How can the Beatles help all of us—engineers, musicians, techies, leaders, and everyday folks—live and lead creatively?

I sat down with Shantha Mohan, Ph.D., a Carnegie Mellon software engineering leader, mentor, and author of the forthcoming book Leadership Lessons with The Beatles: Tips and Tools to Becoming Better at Leading, to get essential takeaways from this time-capsule offering from the greatest rock and roll band in history.

Get Playfully Productive

When stuck finding a lyric or the direction and rhythm of a tune, the Beatles mix it up. They sing in silly voices, insert off-the-wall lyrics, switch instruments, and keep trying. They hew to the cardinal rule of improvisation: keep saying yes and hold faith that you’ll find something if you stay flexible, fun, and free. Throw all your expertise at it and shoot for the moon: whether it’s writing a report for work, creating the proof of concept for your new product, or sorting through the unruly cast of characters jostling for attention in your psyche. Try another take, even when you feel utterly lost.

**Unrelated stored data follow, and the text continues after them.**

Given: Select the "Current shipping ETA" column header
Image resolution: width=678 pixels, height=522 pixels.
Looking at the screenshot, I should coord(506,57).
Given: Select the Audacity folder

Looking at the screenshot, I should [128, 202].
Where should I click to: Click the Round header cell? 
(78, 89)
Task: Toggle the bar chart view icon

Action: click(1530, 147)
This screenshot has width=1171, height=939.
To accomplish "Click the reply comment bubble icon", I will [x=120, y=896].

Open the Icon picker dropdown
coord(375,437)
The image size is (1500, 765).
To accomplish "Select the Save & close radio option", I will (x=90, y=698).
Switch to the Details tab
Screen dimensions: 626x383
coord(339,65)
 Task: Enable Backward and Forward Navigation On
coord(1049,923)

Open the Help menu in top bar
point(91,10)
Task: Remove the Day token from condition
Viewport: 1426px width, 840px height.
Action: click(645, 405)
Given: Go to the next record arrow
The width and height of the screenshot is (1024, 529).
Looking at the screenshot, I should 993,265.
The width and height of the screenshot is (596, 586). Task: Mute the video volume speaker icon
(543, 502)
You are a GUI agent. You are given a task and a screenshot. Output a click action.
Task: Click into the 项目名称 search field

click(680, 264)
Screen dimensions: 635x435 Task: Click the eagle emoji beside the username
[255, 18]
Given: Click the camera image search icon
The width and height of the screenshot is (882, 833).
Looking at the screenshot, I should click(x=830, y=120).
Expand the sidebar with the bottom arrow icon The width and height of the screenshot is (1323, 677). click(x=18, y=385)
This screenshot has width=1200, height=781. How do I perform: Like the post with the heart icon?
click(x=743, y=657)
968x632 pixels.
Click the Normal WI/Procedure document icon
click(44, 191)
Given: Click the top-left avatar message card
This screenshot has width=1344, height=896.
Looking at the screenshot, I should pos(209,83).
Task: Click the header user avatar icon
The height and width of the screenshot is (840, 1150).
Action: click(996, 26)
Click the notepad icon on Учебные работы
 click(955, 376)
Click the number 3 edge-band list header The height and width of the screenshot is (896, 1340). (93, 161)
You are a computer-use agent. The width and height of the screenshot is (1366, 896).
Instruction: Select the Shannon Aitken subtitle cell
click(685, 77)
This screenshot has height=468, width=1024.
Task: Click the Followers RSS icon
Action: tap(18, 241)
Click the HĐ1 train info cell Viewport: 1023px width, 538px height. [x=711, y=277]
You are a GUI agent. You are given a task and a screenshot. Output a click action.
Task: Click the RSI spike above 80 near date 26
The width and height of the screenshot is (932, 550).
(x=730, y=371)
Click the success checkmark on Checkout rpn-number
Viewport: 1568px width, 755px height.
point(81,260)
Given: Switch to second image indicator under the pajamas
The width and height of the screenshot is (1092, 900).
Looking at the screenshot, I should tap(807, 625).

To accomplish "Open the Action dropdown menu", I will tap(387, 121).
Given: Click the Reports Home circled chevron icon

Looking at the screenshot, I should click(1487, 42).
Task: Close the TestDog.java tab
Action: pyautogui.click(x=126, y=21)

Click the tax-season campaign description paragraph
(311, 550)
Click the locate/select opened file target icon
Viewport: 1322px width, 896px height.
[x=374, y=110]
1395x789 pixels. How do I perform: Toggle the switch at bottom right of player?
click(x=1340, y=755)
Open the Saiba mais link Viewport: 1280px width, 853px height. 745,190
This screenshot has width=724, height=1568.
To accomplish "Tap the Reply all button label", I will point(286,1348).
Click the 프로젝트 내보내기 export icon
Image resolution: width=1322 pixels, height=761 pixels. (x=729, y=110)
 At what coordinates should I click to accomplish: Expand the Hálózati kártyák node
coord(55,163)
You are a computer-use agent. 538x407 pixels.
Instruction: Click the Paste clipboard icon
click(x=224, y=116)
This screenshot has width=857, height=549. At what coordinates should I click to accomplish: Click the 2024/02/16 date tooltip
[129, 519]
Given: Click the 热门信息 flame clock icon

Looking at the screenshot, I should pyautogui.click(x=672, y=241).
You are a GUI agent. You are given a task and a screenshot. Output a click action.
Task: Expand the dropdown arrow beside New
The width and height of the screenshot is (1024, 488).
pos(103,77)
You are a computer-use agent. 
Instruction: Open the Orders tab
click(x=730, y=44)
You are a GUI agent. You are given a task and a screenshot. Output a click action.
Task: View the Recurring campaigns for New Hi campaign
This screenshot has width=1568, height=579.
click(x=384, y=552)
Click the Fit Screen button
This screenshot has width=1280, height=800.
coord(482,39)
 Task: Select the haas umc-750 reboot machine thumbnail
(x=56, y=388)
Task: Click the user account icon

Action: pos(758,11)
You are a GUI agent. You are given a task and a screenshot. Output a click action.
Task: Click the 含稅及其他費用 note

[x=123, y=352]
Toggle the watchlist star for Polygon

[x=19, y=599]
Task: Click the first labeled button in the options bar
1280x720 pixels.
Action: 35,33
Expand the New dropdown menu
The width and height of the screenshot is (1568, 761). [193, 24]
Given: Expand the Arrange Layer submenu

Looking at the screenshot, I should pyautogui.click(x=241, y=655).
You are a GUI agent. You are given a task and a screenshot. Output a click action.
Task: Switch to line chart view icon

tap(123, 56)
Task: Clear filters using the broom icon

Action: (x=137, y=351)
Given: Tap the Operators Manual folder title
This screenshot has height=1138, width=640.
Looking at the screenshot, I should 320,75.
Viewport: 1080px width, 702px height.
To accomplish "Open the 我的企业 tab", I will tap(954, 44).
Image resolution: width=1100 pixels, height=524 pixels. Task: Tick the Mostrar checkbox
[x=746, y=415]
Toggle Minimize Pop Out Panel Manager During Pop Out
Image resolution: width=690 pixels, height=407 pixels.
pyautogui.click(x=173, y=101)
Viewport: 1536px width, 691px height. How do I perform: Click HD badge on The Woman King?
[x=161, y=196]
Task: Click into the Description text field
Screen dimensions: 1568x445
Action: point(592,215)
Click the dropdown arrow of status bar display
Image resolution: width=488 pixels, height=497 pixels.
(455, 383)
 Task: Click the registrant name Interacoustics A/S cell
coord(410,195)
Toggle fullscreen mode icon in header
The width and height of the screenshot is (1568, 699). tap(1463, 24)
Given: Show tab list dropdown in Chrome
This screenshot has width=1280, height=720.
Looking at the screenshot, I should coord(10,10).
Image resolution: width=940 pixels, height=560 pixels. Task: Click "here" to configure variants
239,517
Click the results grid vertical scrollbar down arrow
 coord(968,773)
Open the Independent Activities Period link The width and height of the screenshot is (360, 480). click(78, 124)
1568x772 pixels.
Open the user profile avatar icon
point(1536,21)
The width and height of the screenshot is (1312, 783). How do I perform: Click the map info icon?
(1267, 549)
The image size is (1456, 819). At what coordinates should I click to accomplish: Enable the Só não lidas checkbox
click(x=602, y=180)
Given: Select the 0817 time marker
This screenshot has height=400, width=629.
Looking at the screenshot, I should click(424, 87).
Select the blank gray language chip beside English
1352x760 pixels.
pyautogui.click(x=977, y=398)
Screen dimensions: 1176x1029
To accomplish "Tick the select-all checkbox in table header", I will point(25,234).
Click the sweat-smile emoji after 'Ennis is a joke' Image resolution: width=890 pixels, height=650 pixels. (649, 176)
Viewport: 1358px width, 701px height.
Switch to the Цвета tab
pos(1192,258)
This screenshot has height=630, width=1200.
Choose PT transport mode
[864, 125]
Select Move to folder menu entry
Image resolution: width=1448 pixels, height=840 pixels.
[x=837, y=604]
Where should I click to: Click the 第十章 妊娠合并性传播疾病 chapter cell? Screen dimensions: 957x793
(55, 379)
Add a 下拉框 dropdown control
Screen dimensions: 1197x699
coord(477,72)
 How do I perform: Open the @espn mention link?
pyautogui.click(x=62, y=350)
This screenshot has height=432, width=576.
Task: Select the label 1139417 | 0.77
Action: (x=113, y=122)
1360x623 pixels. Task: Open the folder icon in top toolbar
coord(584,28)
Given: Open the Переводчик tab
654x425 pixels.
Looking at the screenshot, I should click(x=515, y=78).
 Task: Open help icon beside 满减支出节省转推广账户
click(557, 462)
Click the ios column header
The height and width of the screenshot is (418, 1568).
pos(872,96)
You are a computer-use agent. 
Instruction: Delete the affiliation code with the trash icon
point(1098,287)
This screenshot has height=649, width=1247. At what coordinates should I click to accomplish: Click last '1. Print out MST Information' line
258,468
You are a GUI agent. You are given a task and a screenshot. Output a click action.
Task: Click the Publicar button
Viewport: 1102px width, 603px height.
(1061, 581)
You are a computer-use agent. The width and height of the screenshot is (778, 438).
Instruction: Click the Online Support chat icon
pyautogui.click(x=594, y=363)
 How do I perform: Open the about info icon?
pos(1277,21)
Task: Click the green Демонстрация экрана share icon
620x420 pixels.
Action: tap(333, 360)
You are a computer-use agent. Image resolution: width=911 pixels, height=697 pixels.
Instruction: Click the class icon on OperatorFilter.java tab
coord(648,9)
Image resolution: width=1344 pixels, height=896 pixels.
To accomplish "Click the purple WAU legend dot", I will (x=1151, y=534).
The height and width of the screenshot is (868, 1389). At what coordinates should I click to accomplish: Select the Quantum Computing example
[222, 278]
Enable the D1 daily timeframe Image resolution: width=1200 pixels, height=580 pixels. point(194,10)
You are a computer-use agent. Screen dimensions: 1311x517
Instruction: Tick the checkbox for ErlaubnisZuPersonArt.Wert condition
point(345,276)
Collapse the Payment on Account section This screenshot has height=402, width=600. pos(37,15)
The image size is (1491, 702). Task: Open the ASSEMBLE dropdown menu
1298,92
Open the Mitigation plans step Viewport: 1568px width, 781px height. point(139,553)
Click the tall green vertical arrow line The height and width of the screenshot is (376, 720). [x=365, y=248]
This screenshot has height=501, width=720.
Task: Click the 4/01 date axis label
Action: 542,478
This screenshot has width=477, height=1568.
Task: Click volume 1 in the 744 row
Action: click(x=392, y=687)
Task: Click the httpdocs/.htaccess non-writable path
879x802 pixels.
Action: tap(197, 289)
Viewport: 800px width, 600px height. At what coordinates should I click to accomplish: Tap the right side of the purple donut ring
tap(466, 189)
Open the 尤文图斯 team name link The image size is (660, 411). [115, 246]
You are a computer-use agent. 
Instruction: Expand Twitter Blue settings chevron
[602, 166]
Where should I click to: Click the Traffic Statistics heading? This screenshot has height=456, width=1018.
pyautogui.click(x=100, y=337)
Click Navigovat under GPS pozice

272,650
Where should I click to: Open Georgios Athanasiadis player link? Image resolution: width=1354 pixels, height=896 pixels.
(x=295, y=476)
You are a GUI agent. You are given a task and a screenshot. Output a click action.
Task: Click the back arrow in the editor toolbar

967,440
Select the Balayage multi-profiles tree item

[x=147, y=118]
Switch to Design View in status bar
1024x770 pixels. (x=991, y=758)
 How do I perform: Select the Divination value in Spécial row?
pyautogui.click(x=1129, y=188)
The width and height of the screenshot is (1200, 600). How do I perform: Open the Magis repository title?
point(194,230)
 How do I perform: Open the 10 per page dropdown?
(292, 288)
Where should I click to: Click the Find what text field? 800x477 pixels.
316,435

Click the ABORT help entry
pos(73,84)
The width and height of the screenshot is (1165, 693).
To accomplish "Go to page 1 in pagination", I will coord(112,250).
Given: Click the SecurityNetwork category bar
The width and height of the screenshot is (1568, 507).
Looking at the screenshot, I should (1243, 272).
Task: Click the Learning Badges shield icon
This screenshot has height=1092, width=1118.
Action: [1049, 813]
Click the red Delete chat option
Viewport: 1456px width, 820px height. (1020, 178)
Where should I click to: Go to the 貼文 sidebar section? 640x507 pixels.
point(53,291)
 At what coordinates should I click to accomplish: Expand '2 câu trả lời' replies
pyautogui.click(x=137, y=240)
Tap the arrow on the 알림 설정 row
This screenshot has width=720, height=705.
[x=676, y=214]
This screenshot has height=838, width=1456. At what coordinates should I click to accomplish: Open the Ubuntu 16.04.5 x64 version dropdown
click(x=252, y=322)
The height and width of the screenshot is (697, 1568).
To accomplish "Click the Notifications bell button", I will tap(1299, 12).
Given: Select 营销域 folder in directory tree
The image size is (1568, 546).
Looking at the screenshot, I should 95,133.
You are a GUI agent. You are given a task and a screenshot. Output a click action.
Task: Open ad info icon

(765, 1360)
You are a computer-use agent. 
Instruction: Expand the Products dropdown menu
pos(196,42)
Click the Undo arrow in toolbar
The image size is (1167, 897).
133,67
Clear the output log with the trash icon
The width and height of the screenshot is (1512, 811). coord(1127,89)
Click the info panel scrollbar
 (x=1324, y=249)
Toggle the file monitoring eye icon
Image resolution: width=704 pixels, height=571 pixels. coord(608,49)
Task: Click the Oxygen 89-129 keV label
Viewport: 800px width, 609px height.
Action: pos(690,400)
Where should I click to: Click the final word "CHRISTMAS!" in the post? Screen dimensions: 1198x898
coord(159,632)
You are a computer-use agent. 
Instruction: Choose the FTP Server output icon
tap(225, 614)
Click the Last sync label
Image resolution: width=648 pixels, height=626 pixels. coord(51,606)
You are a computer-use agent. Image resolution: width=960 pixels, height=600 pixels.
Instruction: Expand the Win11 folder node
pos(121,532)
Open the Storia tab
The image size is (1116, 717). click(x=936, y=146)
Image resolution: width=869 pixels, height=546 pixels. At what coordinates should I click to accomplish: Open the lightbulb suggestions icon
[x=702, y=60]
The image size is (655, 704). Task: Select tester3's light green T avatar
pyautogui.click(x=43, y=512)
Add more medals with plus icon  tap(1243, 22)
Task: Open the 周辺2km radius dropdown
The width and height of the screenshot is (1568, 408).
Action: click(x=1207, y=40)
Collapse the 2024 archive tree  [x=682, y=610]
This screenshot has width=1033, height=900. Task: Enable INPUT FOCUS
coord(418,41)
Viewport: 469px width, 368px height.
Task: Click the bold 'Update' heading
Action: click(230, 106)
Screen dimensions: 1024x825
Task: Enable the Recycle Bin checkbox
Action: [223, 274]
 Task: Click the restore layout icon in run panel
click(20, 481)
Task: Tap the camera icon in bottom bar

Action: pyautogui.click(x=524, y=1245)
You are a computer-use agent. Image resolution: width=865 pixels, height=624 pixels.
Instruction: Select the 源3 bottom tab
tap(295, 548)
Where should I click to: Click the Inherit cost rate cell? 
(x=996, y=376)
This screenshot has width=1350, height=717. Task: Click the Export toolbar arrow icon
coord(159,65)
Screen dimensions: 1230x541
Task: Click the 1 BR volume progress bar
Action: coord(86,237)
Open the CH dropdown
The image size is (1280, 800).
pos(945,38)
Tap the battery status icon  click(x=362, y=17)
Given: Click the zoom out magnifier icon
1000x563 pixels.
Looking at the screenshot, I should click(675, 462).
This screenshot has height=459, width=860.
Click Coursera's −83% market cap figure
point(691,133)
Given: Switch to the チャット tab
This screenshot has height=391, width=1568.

Don’t worry, the Beatles hit dead-ends and blocks just like you. They persist in working out a tune, and when it doesn’t come, they get frustrated, feel the time pressure, and doubt themselves. However, they playfully persevere. They don’t hesitate to throw away unworkable ideas and when utterly adrift, they return to the masters for inspiration. Chuck Berry, Hank Williams, Ray Charles, and Bob Dylan all nurture the Beatles’ hope that something new will be born in the dark and inevitable winter of the creative process. Besides, it’s usually right in front of your face: What is the rooftop concert that you’ve been failing to see in your latest project?

Work the Wobble

For years, we imagined the dramatic fall of the Beatles in their last days together: the obnoxious intrusions of partners, petty fights, and insurmountable creative differences. Get Back settles the score, showing us the key to their creativity: working the wobble. From the Wright Brothers to Steve Jobs and Steve Wozniak, organizational psychologist Adam Grant shows how crucial it is to disagree without getting personal, to use edginess as a creative catalyst. The Beatles had this skill down as well as any guitar riff.

Each makes sure things don’t get out of hand, correcting it just in the nick of time. When George leaves the group, John backs him up, confronting Paul on his over-enthusiastic and methodical style in a playfully teasing way. He knows Paul is a lovable perfectionist, but wants to wake him up to their larger task and deeper connection.

Back from his hiatus, George too transcends his own grievance and harnesses it into new ideas to move the group forward. He helps Ringo with the evolution of Octopus’s Garden and gets Paul to stand up so he can get extra juice for his solos on Get Back. Every member shows an interpersonal intelligence that goes far above and beyond the musical genius they each possessed, sending the message that there’s no way we can do this well, if we don’t do it together.

Get Help From Your Friends

Enter the benevolent presence of Billy Preston, the Beatles' old pal from their early days in Hamburg, and a virtual Carl Rogers of unconditional positive regard. Struggling for weeks to get the right approach to Don’t Let Me Down and with each other, Preston lifts them up with his soulful electric piano groove, providing the love and containment needed to get back to work.

Sometimes we need a compassionate outside band member, like a good friend, colleague, or counselor, to guide us back to ourselves. These are the people that help us find home when we feel out of our element, give us the courage to take risks again, and remind us of the true meaning of fellowship.

All We Need Is Creativity

The Beatles stand for the togetherness and love that is the vanishing point of our creative endeavors, what we keep aspiring towards and know is just out of our reach until the next song. Get Back gives us a rare glimpse of how to bring out the best in ourselves and each other, how creativity itself becomes the divine light we’re all looking to guide us. Fifty years in the making, in the throes of a pandemic and ubiquitous discord, this Christmas gift comes right on time, as perfect as the concert that shouts it from the rooftops.